How we create language content

How we create

language content

All of Oxford Languages’ content aims to describe, rather than prescribe, the way languages are used by people around the world. We take an evidence-based approach to language content creation, looking at real examples of the ways words are used in context to provide an accurate picture of a language.


To gather this evidence, our corpora – massive collections of spoken and written language data – track and record the very latest language developments across an enormous variety of publications, covering everything from specialist journals to newspapers to social media posts.

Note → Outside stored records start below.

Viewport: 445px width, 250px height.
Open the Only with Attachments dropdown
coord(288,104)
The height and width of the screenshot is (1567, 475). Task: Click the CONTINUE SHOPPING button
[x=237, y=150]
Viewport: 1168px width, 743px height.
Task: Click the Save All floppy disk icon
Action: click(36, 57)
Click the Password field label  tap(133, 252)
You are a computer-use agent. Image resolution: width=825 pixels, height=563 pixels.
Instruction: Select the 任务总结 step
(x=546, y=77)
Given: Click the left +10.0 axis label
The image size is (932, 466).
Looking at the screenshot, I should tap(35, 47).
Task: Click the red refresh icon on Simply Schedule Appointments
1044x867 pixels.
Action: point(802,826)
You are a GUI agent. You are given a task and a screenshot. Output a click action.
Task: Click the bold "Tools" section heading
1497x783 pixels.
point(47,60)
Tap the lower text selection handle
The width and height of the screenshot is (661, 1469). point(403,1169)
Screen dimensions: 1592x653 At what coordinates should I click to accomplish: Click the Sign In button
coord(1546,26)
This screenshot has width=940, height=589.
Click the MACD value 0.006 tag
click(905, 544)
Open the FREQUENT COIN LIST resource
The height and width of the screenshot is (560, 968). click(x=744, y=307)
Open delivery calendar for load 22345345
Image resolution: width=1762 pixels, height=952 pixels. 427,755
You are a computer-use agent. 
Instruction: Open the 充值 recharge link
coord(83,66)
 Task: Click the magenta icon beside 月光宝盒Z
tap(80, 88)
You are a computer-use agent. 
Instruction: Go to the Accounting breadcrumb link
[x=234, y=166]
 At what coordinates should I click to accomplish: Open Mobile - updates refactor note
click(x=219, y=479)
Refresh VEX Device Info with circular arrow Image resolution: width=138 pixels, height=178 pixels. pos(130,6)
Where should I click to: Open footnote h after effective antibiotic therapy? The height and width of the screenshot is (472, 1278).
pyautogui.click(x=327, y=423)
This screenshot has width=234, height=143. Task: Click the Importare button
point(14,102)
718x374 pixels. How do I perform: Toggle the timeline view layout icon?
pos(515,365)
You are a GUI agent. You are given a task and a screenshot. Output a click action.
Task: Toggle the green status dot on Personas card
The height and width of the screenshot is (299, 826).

We have large corpora in English, Arabic, Indonesian, and many other languages in development, enabling the lexicographers and language technologists who create our dictionaries, datasets, and language resources to identify new and emerging words in context and spot trends and patterns in usage, spelling, regional varieties, and more.


Our expert team of lexicographers source all of our descriptive sentence examples from our vast language databases to provide accurate and meaningful descriptions of words in use. The team analyses the corpus data to select examples that support a word in the correct grammatical and semantic context without distracting from the essential information the definition conveys.


We do our best to eliminate sentence examples that repeat factually incorrect, prejudiced, or offensive statements from the source and are always grateful when readers inform us of cases that do not meet our rigorous quality standards – whether due to human error or changing cultural sensitivities – so that we can review and update our content.


All of our content is the result of continuous research and review as we seek to document and describe new language developments as they unfold, providing the world’s most trusted language content.